Soooo... here's the central question: why do a couple rich guys from Wichita, Kansas, both born with silver spoons in their mouths and worth an estimated $80,000,000,000 (yes, that many zeros), and who spend little if any time in Nashville, care about a transit project in Tennessee?

[Side Note: The entire AMP project represents just two one-hundredth - 0.002% - of their personal wealth. It is, figuratively, 'pocket lint' to them.]

Why mess with Nashville? Because Tennessee is a politically-cosy environment in which conservatives like the Kochs and their surrogates can operate. Reports The Tennessean newspaper, AFP's Tennessee state director, Andrew Ogles, openly admitted:

"With supermajorities in both houses, Tennessee is a great state to pass model legislation that can be leveraged in other states."

If the Kochs can kill AMP in Nashville, their other state chapters are in a position to do the same in their respective jurisdictions, effectively ensuring sprawl remains profitable for them, if not the city's they are inexorably driving toward bankruptcy. It also enables them to pass other legislation that conforms to their personal agendas at the expense of others.

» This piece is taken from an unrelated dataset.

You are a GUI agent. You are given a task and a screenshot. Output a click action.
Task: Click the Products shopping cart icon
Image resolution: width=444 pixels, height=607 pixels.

Writing in Salon, Alex Pareene sums the situation up this way:

"This is the story of how billionaires dedicated to advancing an agenda at every level of government can do so with practically no one noticing until they’ve already won. Because a couple of energy moguls are constitutionally opposed to mass transit spending based on a very self-serving definition of 'liberty,' Nashville, a city neither of them spends any significant amount of time in, may not get a new bus line. 'All politics is local' means something a bit different in this age of unregulated free-for-all political spending."